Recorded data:
::::
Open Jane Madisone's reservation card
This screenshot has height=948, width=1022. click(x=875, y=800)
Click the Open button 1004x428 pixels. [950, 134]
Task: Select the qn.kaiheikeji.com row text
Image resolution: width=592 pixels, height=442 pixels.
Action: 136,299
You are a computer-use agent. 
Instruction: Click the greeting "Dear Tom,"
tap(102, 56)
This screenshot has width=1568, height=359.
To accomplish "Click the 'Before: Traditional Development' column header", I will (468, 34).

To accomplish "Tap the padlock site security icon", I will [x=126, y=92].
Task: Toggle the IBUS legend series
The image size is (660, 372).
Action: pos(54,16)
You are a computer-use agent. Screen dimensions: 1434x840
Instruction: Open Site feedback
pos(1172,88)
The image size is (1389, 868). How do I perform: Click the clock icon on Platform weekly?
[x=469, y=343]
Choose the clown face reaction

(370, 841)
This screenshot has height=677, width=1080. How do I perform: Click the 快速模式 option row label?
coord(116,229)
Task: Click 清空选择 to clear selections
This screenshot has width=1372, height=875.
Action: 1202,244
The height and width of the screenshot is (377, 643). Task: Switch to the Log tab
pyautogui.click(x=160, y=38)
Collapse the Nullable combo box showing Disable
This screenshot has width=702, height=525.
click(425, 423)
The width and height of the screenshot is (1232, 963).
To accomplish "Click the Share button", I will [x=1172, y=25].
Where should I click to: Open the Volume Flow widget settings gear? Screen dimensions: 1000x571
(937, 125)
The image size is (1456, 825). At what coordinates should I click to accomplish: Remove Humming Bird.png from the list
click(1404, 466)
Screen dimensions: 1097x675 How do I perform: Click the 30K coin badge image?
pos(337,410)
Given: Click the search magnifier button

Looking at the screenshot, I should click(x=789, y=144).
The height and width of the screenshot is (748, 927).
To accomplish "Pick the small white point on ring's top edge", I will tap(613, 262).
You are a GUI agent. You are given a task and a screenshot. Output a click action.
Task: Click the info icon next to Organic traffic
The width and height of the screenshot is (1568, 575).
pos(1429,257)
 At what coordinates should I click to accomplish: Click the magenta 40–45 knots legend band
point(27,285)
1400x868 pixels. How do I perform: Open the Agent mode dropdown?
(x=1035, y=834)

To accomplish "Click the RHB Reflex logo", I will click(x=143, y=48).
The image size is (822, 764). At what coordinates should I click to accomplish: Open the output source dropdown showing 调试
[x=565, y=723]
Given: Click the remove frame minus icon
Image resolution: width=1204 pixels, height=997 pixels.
::::
Search the entries above for "computer". Return every line that has it.

_PROBLEM SOLUTION_
You are a computer-use agent. 
You are a computer-use agent. Screen dimensions: 1434x840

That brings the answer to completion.